James P Fleming
On the 12th of March 1942, James was born in Sedalia, Missouri, and his father had been a military pilot, which instilled some fascination in James from a very young age. While at Washington State University, he joined the Reserve Officer Training Corps and entered the US Air Force upon graduation in 1966. As an officer, he entered flight school and halfway through fixed-wing pilot training, James volunteered to answer the call for men to fly helicopters in Vietnam. After training, and being excited to fly in combat, James deployed to the Republic of Vietnam as a First Lieutenant with the 20th Special Operations Squadron, piloting UH-1F Iroquois transport helicopters. It was his actions there on the 26th of November 1968, that would later earn him the Medal of Honor. The citation reads:
For conspicuous gallantry and intrepidity in action at the risk of his life above and beyond the call of duty. Capt. Fleming (then 1st Lt.) distinguished himself as the aircraft commander of a UH-1F transport helicopter. Capt. Fleming went to the aid of a six-man Special Forces long-range reconnaissance patrol that was in danger of being overrun by a large, heavily armed hostile force. Despite the knowledge that one helicopter had been downed by intense hostile fire, Capt. Fleming descended, and balanced his helicopter on a river bank with the tail boom hanging over open water. The patrol could not penetrate to the landing site and he was forced to withdraw. Dangerously low on fuel, Capt. Fleming repeated his original landing maneuver. Disregarding his own safety, he remained in this exposed position. Hostile fire crashed through his windscreen as the patrol boarded his helicopter. Capt. Fleming made a successful takeoff through a barrage of hostile fire and recovered safely at a forward base. Capt. Fleming's profound concern for his fellow men, at the risk of his life above and beyond the call of duty, are in keeping with the highest traditions of the U.S. Air Force and reflect great credit upon himself and the Armed Forces of his country.

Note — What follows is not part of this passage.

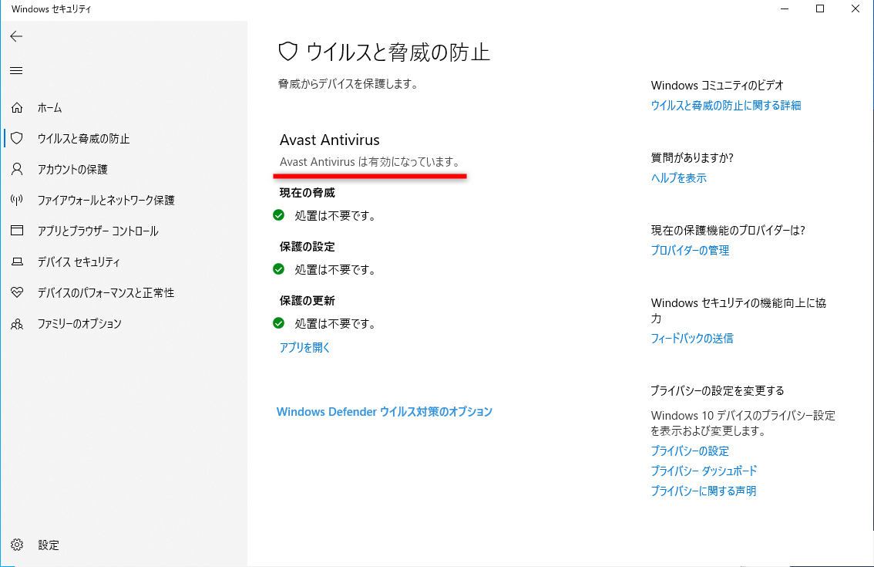Click ウイルスと脅威の防止に関する詳細 video link

coord(725,106)
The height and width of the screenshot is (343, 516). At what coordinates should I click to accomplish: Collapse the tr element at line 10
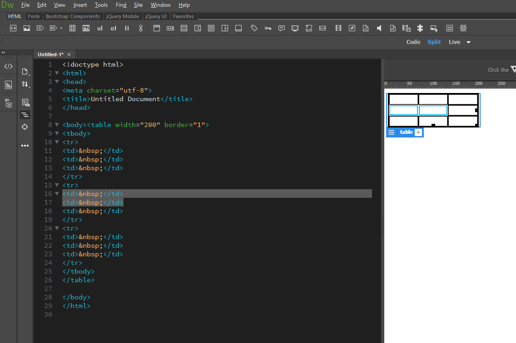(56, 142)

All of the men on the recon patrol that James had set out t recue made it out alive and back to base. About a month later, James was wounded and evacuated to Japan before returning to the States a few months later. His commanding officer had submitted a recommendation for the Medal of Honor, something he wouldn’t live to see carried out as he was killed in action in April of 1969. On the 14th of May 1970, James received the Medal from President Nixon in a ceremony at the White House along with eleven others. That day was the first time James had ever seen his own father in a dress uniform and learned that he had earned an Air Medal for his actions over Iwo Jima in World War 2.
James remained in the Air Force, spending four years at the Air Force Academy, and slater serving as the vice commander of the Air Force Officer Training School in Texas. After more than thirty years, James Phillip Fleming retired at the rank of Colonel in 1996, and he and his wife, with whom he had three children, live in Washington. He is 80 at the time of this recording.